Lust, Caution’s main flaw, for me, is Wang’s shaky motivation throughout the film. She’s not depicted as a political creature, so her reason for joining a resistance group (and allowing herself to be sexually exploited again and again) seems a tad slim. Even murder doesn’t dissuade her from joining the gang again. Rather, she seems like a hapless pawn, one of those floating water lilies that gets plucked up or swept away by stronger currents. This makes it hard for us to imagine her as a hard-nosed femme fatale. It’s more believable when we see her swept up in the dangerous relationship that’s supposed to be just “an assignment.”
In this light, Lust, Caution somewhat resembles The Last Emperor — an epic tale of a royal scion who is clearly dwarfed by his circumstances. The cinematography (by Rodrigo Prieto) is also reminiscent of that Bertolucci classic, shifting tones and monochromatic shades meant to suggest Wang’s various fortunes.

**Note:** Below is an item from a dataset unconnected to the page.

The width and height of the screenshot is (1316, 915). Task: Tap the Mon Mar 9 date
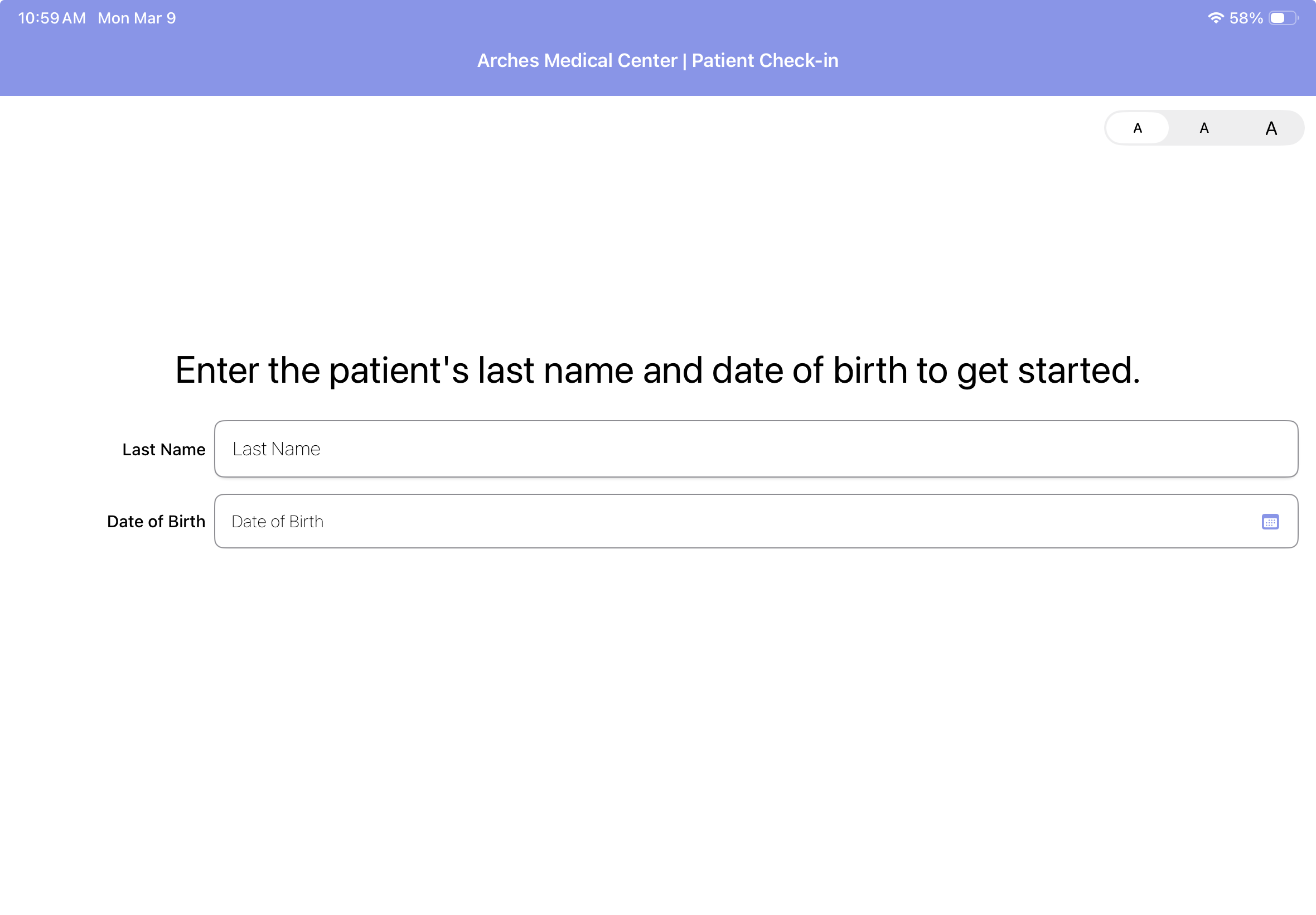(x=137, y=18)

Lee’s Shanghai and Hong Kong are also given an impressively vintage feel: you can believe people lived this way, surrounded by rickshaws and an amazing tapestry of Chinese tailors, French bistros and Arabic jewelers, even under Japanese occupation. Expect an Oscar for the film’s look and fashion, at the very least.

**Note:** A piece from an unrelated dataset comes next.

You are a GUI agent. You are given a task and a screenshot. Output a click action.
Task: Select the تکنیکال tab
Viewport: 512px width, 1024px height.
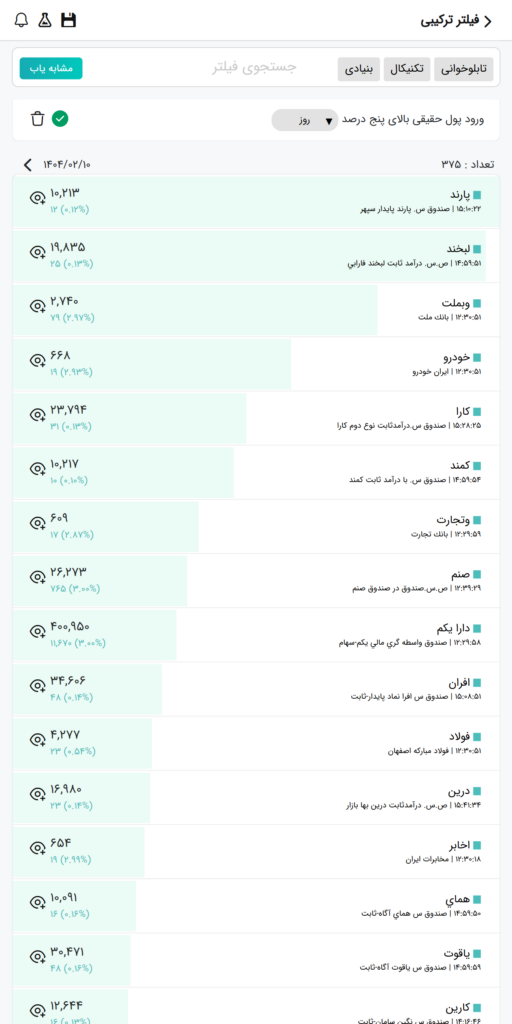pyautogui.click(x=407, y=69)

Seeing a trailer for Lust, Caution a few months back, I feared that Lee was “trying on” the Wong Kar-Wai look: lots of retro fashion and noir lighting. But while Wong Kar-Wai excels in evoking mood, he often pulls back from the central emotion of his male characters. Tony Leung’s character in In the Mood for Love, for example, is a cipher. Here, in Lust, Caution, Leung still draws on his trademark reserved energy and emotional display (not unlike Bogart in Casablanca, come to think of it), but we clearly see him as a character — however bad or flawed. His rape of Wang in one scene is not so much to show that he’s a brute, or likes it rough, but to reveal the schism between his true emotions and his usual treatment of women. We can almost believe that great sex is capable of punching through that hard and calculating exterior.
Another film Lust, Caution resembles in some respects is The English Patient, which focused on illicit lust in an African desert during World War II, with political overtones. Some people complained that Anthony Minghella’s film tried too hard to look like a modern classic, and dissed it for falling short of Casablanca. Well, there’s only one Casablanca. But I’ll take a couple near-great films (like Lust, Caution) over a truckload of big Hollywood rom-coms with revolting “meet-cute” moments any old day.